Check out the Pass and Seymour stuff while you're there, too. :whistling2:


----------



## william1978 (Sep 21, 2008)

No Klein tools on sale?


----------



## Speedy Petey (Jan 10, 2007)

Greenlee and Ideal at the home centers are NOT the same Greenlee and Ideal tools of 4-5 years ago. Not by a long shot.

I'll stick with Klein and Knipex from my supply house thank you.


----------



## The Motts (Sep 23, 2009)

william1978 said:


> No Klein tools on sale?


Lowe's doesn't sell Klein anymore. Home Depot is now the "official" home improvement retailer of Klein Tools.


----------



## william1978 (Sep 21, 2008)

The Motts said:


> Lowe's doesn't sell Klein anymore. Home Depot is now the "official" home improvement retailer of Klein Tools.

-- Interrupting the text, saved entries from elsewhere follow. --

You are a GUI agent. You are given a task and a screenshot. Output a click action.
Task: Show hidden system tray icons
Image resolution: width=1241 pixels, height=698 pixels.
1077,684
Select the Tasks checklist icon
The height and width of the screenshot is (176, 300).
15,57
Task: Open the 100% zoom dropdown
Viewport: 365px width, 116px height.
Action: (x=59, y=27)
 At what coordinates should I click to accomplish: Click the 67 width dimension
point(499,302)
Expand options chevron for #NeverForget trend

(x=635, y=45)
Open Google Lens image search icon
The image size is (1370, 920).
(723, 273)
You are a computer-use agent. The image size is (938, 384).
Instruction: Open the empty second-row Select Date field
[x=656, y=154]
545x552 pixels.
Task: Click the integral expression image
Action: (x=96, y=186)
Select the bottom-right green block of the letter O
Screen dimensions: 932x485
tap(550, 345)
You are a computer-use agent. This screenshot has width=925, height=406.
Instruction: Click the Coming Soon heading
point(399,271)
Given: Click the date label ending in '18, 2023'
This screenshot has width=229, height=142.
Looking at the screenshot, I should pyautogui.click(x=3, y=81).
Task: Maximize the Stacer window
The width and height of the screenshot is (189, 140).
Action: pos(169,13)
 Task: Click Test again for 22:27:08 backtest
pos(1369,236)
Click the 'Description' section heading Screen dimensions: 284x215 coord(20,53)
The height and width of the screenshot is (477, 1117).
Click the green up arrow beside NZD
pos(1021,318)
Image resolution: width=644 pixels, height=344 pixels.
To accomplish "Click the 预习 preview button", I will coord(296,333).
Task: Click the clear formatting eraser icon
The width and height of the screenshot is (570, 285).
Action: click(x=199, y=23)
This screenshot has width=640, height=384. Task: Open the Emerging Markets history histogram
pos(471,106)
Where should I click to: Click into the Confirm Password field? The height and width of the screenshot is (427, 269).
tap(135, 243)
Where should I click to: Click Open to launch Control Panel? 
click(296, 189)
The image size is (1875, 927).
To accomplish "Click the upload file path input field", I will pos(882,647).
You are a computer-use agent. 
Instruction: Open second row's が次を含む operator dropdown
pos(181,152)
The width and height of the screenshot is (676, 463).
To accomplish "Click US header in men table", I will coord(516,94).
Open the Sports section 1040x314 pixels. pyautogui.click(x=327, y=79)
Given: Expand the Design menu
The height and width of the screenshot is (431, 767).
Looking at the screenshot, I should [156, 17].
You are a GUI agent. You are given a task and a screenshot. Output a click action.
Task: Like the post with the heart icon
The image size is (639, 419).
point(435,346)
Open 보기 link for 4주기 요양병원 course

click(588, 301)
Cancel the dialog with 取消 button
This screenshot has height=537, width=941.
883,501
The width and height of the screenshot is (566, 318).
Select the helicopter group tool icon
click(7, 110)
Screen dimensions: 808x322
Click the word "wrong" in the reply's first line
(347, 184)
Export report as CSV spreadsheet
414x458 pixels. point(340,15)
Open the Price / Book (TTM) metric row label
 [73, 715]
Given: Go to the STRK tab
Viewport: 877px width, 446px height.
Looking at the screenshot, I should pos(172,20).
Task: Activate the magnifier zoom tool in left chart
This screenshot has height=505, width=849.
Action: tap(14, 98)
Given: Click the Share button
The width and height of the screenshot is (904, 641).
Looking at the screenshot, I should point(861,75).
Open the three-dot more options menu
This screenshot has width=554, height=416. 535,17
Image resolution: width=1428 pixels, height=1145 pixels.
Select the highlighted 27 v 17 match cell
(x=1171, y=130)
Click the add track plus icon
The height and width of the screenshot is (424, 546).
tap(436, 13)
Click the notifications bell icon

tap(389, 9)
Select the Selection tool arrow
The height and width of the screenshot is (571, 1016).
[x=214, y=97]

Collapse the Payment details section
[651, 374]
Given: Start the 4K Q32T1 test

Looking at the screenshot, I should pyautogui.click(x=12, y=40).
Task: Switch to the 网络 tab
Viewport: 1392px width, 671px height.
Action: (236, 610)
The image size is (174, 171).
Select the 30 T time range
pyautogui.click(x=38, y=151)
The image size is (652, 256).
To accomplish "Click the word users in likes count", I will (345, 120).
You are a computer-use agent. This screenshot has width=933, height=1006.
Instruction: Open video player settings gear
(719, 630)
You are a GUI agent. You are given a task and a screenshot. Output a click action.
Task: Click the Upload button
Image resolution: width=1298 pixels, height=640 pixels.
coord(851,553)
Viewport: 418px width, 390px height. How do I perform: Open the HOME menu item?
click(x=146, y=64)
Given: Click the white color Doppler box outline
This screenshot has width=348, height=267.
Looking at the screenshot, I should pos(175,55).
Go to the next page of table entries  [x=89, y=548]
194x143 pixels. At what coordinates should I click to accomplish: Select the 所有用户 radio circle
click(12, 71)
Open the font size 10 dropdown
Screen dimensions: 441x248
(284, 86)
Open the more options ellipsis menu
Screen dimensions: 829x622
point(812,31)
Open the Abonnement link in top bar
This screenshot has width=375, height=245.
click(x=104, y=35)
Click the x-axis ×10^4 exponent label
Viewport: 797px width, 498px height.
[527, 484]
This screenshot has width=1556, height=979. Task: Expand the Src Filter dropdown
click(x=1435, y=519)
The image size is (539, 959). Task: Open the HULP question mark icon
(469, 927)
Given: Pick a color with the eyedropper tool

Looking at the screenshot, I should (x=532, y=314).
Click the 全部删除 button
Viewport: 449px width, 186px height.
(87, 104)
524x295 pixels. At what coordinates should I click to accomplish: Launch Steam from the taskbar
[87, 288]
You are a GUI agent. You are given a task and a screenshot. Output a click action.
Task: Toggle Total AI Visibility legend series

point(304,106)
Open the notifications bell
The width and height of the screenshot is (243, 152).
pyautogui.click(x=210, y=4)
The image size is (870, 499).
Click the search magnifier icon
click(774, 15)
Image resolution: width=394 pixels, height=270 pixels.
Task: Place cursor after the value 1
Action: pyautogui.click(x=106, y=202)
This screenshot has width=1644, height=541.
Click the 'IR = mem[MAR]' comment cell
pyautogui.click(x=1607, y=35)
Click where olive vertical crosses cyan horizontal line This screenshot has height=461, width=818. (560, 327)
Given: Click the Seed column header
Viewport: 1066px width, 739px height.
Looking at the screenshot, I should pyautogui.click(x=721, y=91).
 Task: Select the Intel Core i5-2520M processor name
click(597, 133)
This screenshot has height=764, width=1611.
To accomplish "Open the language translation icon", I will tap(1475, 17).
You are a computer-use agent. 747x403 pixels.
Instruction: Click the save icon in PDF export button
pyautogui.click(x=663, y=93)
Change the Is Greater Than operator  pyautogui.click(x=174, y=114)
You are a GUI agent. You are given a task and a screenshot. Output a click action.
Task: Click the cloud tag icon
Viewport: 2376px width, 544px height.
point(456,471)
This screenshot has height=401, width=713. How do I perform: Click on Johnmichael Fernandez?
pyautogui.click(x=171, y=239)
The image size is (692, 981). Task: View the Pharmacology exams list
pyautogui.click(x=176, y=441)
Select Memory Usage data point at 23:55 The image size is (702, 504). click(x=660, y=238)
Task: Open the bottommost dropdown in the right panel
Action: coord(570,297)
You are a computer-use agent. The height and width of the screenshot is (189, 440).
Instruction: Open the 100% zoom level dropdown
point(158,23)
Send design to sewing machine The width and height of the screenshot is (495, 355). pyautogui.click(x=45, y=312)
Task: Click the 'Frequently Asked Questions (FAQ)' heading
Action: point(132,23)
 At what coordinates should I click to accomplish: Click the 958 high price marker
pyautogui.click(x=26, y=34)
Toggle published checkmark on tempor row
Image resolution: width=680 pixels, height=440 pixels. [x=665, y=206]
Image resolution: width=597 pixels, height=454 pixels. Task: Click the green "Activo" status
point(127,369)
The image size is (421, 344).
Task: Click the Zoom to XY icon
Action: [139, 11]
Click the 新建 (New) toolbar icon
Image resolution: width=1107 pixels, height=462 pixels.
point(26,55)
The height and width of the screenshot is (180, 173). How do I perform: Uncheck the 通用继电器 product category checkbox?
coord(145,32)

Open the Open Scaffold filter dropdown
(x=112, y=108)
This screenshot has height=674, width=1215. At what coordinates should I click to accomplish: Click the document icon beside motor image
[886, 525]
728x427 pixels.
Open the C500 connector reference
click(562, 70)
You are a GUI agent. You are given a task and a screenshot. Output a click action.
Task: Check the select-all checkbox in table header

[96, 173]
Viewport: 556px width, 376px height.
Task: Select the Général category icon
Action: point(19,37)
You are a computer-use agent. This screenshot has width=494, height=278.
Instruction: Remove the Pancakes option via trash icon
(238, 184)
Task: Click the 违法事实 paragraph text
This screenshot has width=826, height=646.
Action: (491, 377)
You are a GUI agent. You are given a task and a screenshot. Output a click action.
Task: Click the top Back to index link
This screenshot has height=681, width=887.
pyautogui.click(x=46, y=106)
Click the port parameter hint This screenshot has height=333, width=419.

 Well I learned something new today.:thumbsup: I haven't been to either store in several months and it has been even longer than that since I have been down the Elec. isle.


----------



## user4818 (Jan 15, 2009)

william1978 said:


> Well I learned something new today.:thumbsup: I haven't been to either store in several months and it has been even longer than that since I have been down the Elec. isle.



You don't do any sidework apparently? :whistling2: Or even home improvement projects? :001_huh:


----------



## william1978 (Sep 21, 2008)

Peter D said:


> You don't do any sidework apparently? :whistling2: Or even home improvement projects? :001_huh:


 I do both, but the past few months have been very busy.


----------



## heywood (Aug 15, 2009)

In seattle, that deal is not in effect according to their website.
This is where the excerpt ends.